CFSAC Testimony May 2013
I submitted two versions of testimony to the May 22-23, 2013 CFS Advisory Committee meeting. My written testimony can be viewed here. What follows is the testimony I delivered by telephone this morning:
My name is Jennifer Spotila, and I thank my fellow advocates for being there in my stead. My comments today differ from the written testimony I submitted last week, because there is new information that I must bring to your attention.
First, the FDA Drug Development Workshop put an exclamation point on the need for more research in order to accelerate the identification of effective treatments for this disease. Unfortunately, not only is our government failing to fund research commensurate with the burden of illness, but funding is decreasing at an alarming rate.
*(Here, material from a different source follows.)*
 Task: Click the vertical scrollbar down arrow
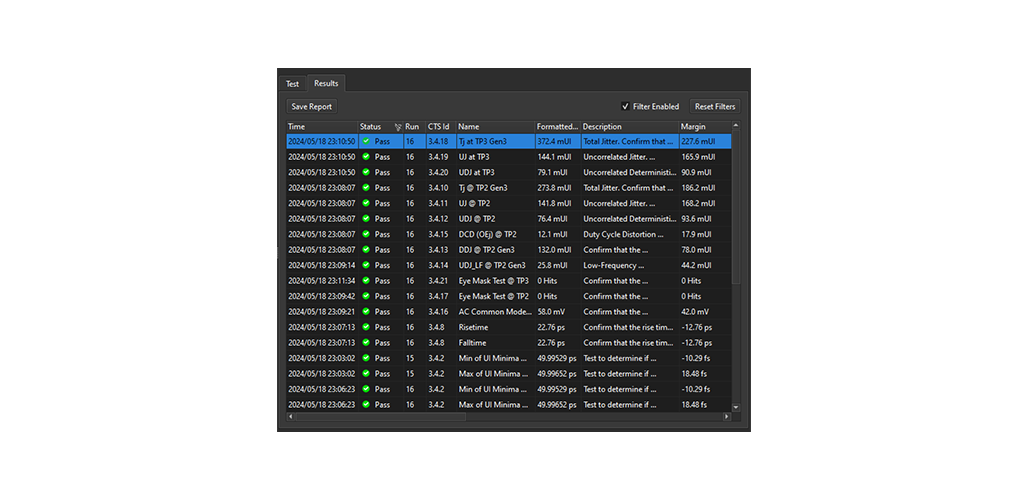click(737, 407)
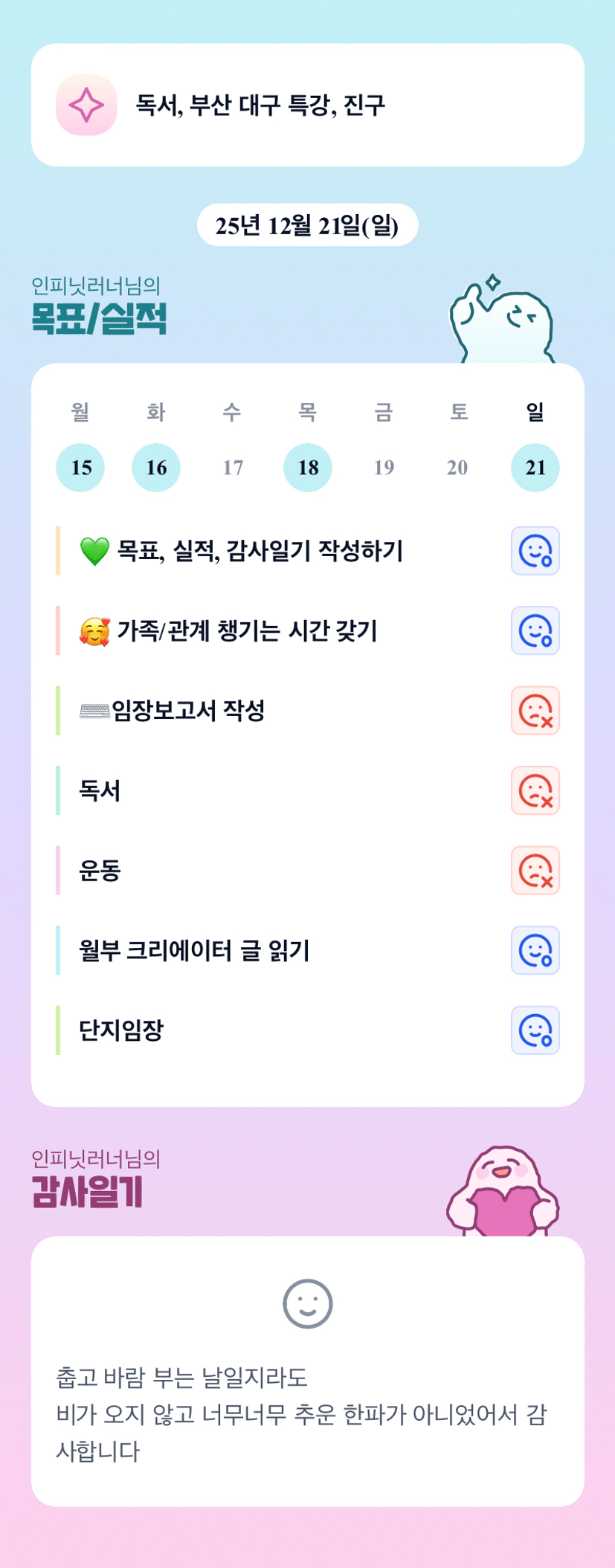Tap the pink heart mascot character

point(503,1192)
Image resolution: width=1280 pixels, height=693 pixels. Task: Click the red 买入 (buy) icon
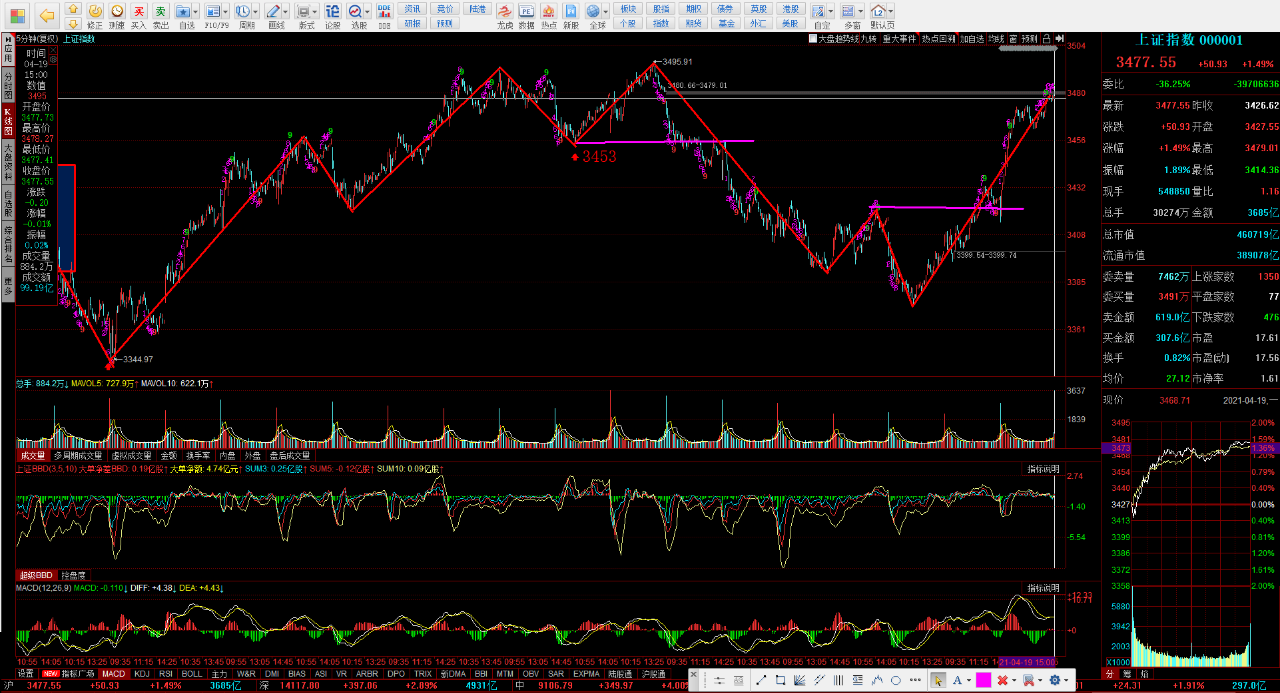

Last year, NIH projected that it would spend $6 million on ME/CFS in 2012. But when I totaled the spending for the grants linked to the ME/CFS category in NIH’s Estimates of Funding for Various Research, Condition and Disease Categories, I found that NIH actually spent just over $4.5 million. This is a decrease of almost $2 million or nearly 30% from 2011 spending.
Let me repeat that for emphasis. NIH funding for ME/CFS research in 2012 dropped by nearly 30%.
But it is worse than that. Three of those grants are unrelated to ME/CFS. These grants comprise 18% of the 2012 total. If we remove those grants, the total spent by NIH drops to just under $3.7 million.
Let me repeat that for emphasis. NIH funding for ME/CFS research in 2012 was just under $3.7 million.
Whether you use NIH’s total of $4.5 million, or you use my adjusted totals to remove unrelated grants, this is an unacceptable drop of nearly 30% from 2011 funding levels. Is this what the Obama Promise looks like? NIH funding for ME/CFS research is at its lowest level since 2008. Do I really need to repeat that for emphasis?
We are not alone in seeing a decline in funding from 2012. Of the 235 disease categories listed on the NIH site, close to 30% show a decrease from 2011 (although only 11 other categories saw a decrease of 20% or more). But this means that almost 70% saw an increase in funding, so I do not accept the excuse that times are tough.
Dr. Maier has said many times that there are not enough applications coming in. She is right. Approximately 20 ME/CFS applications were submitted to NIH last year. Obviously, such a low number of proposals will not get the job done. At the same time, NIH has invested set aside funds for other conditions in order to stimulate research. For example, the MAPP initiative for chronic pelvic pain that you have heard about at prior meetings started with $40 million in funding set aside by NIH. The RFA process exists to promote and encourage research into areas of need.
To be perfectly frank, I am tired of the chicken and egg debate of which comes first, the money or the larger number of proposals. Here’s a novel idea: do both at once. Advocates, organizations, and researchers should do everything in their power to encourage more proposals, and NIH should pony up dedicated funding. Try both and see what happens.
How can we be positive about change, as Dr. Jones said this morning, in light of these numbers? This is a crisis situation. I do not accept a 30% drop in funding. I do not accept plummeting backwards to 2008 funding levels.
The second issue I must bring to your attention is the High Priority Recommendations List that you will be asked to approve this afternoon. Less than 30 minutes has been allocated for this discussion, and my information is that you will be voting on the original list as drafted in January 2012. I am sorry to say that this is patently ridiculous. If you allow this, you will be approving a list that is 18 months old, that includes none of your recommendations from 2012, and that includes two recommendations that have already been completed. Furthermore, the wording of several recommendations have been altered from the original versions, and you will be making this decision without hearing any of the public comment scheduled for tomorrow.
If you go along with this, you are telling the patient community that designating high priority recommendations is a formality not worthy of meaningful discussion or even the slightest effort to produce a current, up to date list. I ask you, Committee members, to move this discussion to Thursday afternoon so that you can devote the attention and consideration that this document deserves. If you do not, then I ask you to vote NO and not approve the list in its January 2012 form. We deserve more than formalities. Thank you.